TASK TO COMPLETE:
Transcribe all the records with complete accuracy.
━━━━━ SUPPLIED MATERIAL ━━━━━
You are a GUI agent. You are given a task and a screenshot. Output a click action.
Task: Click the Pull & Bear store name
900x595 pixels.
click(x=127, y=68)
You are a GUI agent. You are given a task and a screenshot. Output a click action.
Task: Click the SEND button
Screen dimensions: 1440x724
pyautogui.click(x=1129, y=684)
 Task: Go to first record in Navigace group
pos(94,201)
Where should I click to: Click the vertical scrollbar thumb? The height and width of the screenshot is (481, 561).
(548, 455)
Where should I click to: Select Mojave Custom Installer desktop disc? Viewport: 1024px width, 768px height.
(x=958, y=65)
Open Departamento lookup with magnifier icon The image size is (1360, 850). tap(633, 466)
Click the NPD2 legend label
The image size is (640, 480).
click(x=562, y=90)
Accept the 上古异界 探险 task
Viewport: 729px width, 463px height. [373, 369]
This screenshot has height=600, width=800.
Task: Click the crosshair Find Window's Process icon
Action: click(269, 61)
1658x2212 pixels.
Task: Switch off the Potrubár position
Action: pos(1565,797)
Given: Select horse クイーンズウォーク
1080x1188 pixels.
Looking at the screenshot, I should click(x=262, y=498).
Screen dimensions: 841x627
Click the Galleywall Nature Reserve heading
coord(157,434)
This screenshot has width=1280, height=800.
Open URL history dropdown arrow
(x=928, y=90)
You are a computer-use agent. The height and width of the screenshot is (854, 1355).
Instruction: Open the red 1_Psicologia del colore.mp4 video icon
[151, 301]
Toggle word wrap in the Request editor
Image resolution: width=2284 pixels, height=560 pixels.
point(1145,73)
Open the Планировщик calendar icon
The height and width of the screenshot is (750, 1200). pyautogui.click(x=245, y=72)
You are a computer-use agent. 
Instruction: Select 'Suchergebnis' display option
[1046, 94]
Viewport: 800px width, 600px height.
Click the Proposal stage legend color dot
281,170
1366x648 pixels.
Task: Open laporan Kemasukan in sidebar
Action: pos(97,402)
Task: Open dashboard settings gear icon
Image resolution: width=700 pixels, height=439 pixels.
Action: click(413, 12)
━━━━━
WRITTEN RESPONSE:
You are a GUI agent. You are given a task and a screenshot. Output a click action.
Task: Click the Pull & Bear store name
900x595 pixels.
click(x=127, y=68)
You are a GUI agent. You are given a task and a screenshot. Output a click action.
Task: Click the SEND button
Screen dimensions: 1440x724
pyautogui.click(x=1129, y=684)
 Task: Go to first record in Navigace group
pos(94,201)
Where should I click to: Click the vertical scrollbar thumb? The height and width of the screenshot is (481, 561).
(548, 455)
Where should I click to: Select Mojave Custom Installer desktop disc? Viewport: 1024px width, 768px height.
(x=958, y=65)
Open Departamento lookup with magnifier icon The image size is (1360, 850). tap(633, 466)
Click the NPD2 legend label
The image size is (640, 480).
click(x=562, y=90)
Accept the 上古异界 探险 task
Viewport: 729px width, 463px height. [373, 369]
This screenshot has height=600, width=800.
Task: Click the crosshair Find Window's Process icon
Action: click(269, 61)
1658x2212 pixels.
Task: Switch off the Potrubár position
Action: pos(1565,797)
Given: Select horse クイーンズウォーク
1080x1188 pixels.
Looking at the screenshot, I should click(x=262, y=498).
Screen dimensions: 841x627
Click the Galleywall Nature Reserve heading
coord(157,434)
This screenshot has width=1280, height=800.
Open URL history dropdown arrow
(x=928, y=90)
You are a computer-use agent. The height and width of the screenshot is (854, 1355).
Instruction: Open the red 1_Psicologia del colore.mp4 video icon
[151, 301]
Toggle word wrap in the Request editor
Image resolution: width=2284 pixels, height=560 pixels.
point(1145,73)
Open the Планировщик calendar icon
The height and width of the screenshot is (750, 1200). pyautogui.click(x=245, y=72)
You are a computer-use agent. 
Instruction: Select 'Suchergebnis' display option
[1046, 94]
Viewport: 800px width, 600px height.
Click the Proposal stage legend color dot
281,170
1366x648 pixels.
Task: Open laporan Kemasukan in sidebar
Action: pos(97,402)
Task: Open dashboard settings gear icon
Image resolution: width=700 pixels, height=439 pixels.
Action: click(413, 12)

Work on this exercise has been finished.